Gold and silver also continued to retreat this week on the back of global markets. At the Ahmedabad gold-silver market here today, silver gained more than Rs. With a gap of Rs. 2000 was landed. Thus, in four days Rs. A gap of 200 has been reported.

On the other hand, Ahmedabad gold today gained more than Rs. After breaking 200, it came down to the level of 2100. Even in gold, Rs. A gap of 2100 has been reported.

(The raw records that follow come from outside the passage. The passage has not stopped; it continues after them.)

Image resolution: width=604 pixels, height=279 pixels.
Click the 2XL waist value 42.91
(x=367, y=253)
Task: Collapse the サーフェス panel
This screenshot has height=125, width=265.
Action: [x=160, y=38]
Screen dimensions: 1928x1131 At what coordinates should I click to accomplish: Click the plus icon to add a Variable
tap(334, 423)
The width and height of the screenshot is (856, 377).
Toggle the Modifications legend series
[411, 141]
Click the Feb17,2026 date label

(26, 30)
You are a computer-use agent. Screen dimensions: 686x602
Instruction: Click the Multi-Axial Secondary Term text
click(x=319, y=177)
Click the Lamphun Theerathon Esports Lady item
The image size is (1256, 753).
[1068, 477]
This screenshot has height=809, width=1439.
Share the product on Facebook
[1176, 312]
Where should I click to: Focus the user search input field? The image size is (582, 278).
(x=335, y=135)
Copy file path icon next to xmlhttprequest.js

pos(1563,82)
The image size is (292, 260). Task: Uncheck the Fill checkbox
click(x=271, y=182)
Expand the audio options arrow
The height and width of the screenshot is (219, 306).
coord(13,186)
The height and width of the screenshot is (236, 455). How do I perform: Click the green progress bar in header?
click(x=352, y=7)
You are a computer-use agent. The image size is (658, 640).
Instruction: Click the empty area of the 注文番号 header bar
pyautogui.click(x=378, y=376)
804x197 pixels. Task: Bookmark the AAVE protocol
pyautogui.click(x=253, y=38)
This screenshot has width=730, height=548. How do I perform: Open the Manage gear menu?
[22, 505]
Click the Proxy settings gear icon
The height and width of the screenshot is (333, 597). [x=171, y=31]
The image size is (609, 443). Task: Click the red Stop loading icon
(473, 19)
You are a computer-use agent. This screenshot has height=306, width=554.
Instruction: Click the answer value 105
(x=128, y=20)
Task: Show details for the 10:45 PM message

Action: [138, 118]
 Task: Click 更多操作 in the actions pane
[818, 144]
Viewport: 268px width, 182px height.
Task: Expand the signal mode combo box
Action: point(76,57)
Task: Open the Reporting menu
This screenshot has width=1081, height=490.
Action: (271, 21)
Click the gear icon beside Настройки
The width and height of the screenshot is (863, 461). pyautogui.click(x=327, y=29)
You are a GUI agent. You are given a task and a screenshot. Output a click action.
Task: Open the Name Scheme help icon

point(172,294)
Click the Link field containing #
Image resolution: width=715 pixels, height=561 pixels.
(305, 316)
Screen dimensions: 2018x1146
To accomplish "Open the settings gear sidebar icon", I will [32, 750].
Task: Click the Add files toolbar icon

3 main reasons behind the crash

The panic-stricken sell-off from Chomer has once again sent shockwaves through the Indian stock market. Let's take a look at the main reasons behind the market crash

Re-lockdown: Corona re-headcase cases have risen sharply in European countries. Reports that other countries, including the UK, Italy and Greece, are considering re-implementing the lockdown with stricter restrictions have adversely affected global markets.

Dollar strength:

Global stock markets have been forced to retreat amid fears of a slowdown in the global economy as the dollar strengthens and the Koro epidemic intensifies. The MSCI World Index has been falling for five consecutive days, pushing it to a two-month low.

Local Adversity:

Economic activity has resumed after massive home lockouts, but the overall decline in people's purchasing power in the wake of the epidemic has not had a positive effect. Recently, various rating agencies have lowered India's GDP target.

F&O Expiry

On the last day of F&O expiry today, the Volatility Index India VIX intraday jumped 14 per cent to 3.7. On the other hand, the Nifty had a rollover of 7% and the Nifty Bank had a rollover of 4%. Which is the lowest rollover level in the last six months. The issue also caused panic in the market.

Gaps in heavyweight stocks

Heavyweight stocks today reported huge gaps in the sell-off from Chomer. In addition, the IT index was down 2.4 per cent today, with huge gaps in IT stocks.